W związku z epidemią koronawirusa, jako Streetbus kursował przez pewien czas dostawczy samochód miejskiego przewoźnika, z którego wolontariusze wydawali pakiety żywnościowe. Teraz w tej roli powrócił przegubowy autobus VOLVO, który kiedyś można było spotkać na miejskich liniach. Stał się on mobilną stołówką, w której – na kolejnych przystankach – potrzebujące osoby posilą się ciepłą zupą.
– Streetbus to inicjatywa, dzięki której możemy okazać solidarność z osobami wykluczonymi. – wyjaśnia Andrzej Ptak z fundacji Homo Sacer, która jest partnerem społecznym projektu. – Prócz pożywnego posiłku mogą one liczyć na profesjonalną pomoc. Personel Streetbusa jest w stałym kontakcie z załogą ulicznego ambulatorium, które towarzyszy Streetbusowi będzie interweniowało w pilnych przypadkach.
Autobus będzie kursował aż do 30 kwietnia, 7 dni w tygodniu, rozpoczynając trasę z ul. Sieradzkiej. Odwiedza również przystanki „Bzowa” w pobliżu Centrum Historii Zajezdnia i „Katedra” przy ul. Wyszyńskiego. Dodatkowo „na życzenie” zatrzymuje się na al. Hallera, pod FAT, na pl. Orląt Lwowskich, pod Galerią Dominikańską i przy ul. Pułaskiego (przystanek „Kościuszki”).

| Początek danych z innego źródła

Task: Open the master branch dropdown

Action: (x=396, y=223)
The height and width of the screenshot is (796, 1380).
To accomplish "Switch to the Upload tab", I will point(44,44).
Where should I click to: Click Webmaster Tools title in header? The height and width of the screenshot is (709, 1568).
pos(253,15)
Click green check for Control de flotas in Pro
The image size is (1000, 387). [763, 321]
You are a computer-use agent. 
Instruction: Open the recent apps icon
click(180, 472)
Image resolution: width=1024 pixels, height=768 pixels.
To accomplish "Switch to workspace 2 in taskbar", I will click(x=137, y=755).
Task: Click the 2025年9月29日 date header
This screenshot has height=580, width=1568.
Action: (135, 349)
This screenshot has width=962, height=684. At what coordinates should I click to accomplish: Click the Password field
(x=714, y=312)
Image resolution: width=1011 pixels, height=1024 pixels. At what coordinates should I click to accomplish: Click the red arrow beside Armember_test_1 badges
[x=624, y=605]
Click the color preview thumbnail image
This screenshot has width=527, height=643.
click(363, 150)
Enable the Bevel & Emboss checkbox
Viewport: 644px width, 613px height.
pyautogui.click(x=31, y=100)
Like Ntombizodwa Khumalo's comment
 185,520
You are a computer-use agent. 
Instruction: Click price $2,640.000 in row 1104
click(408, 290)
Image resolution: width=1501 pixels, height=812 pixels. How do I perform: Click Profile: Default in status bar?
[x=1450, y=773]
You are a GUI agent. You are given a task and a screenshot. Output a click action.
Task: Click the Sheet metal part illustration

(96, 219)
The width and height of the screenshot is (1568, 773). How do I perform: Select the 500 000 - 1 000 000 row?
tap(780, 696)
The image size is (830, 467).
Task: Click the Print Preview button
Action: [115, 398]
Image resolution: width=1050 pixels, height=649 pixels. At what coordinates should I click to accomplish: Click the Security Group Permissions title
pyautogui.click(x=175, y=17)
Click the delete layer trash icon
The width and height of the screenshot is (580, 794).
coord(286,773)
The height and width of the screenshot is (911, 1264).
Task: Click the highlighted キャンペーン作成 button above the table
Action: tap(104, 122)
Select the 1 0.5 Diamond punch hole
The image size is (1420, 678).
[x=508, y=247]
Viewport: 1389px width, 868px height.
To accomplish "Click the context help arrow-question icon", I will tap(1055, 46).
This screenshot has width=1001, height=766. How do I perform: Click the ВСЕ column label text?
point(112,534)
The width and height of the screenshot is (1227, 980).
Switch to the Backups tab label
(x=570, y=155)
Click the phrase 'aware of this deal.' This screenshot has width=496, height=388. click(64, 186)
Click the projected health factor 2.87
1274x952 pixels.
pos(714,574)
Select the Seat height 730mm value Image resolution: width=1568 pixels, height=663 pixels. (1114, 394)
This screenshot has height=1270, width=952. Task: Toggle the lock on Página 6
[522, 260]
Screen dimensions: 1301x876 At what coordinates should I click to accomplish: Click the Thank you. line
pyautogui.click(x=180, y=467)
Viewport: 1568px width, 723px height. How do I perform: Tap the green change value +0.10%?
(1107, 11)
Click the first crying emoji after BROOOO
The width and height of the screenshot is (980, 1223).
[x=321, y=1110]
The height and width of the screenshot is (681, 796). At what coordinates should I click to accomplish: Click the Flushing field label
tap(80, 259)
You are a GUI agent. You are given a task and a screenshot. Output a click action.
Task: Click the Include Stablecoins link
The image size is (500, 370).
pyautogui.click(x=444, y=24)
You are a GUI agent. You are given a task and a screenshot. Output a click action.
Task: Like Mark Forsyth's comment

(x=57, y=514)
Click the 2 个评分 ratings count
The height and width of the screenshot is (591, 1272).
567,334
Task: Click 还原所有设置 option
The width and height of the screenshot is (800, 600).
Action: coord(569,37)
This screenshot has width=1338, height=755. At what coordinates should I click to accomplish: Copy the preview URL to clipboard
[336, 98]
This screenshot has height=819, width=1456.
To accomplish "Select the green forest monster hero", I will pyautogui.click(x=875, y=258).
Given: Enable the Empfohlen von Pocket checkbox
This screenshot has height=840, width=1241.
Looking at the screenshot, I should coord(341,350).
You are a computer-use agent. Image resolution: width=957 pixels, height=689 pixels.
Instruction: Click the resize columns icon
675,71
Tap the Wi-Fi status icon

– Streetbus to dobre i sprawdzone uzupełnienie działań kierowanych do osób w kryzysie bezdomności – mówi Tomasz Neumann, kierownik Zespołu ds. Osób Bezdomnych i Uchodźców z Miejskiego Ośrodka Pomocy Społecznej. – Oprócz finansowania Streetbusa, na którego funkcjonowanie przeznaczamy 300 tysięcy złotych, dofinansowujemy ponad 20 różnych placówek programów wychodzenia z bezdomności i placówek pomocowych – dodaje. Mowa tutaj m.in. o schroniskach, noclegowniach, punktach wydawania odzieży czy łaźni. Rocznie na te działania MOPS przeznacza 7 milionów złotych.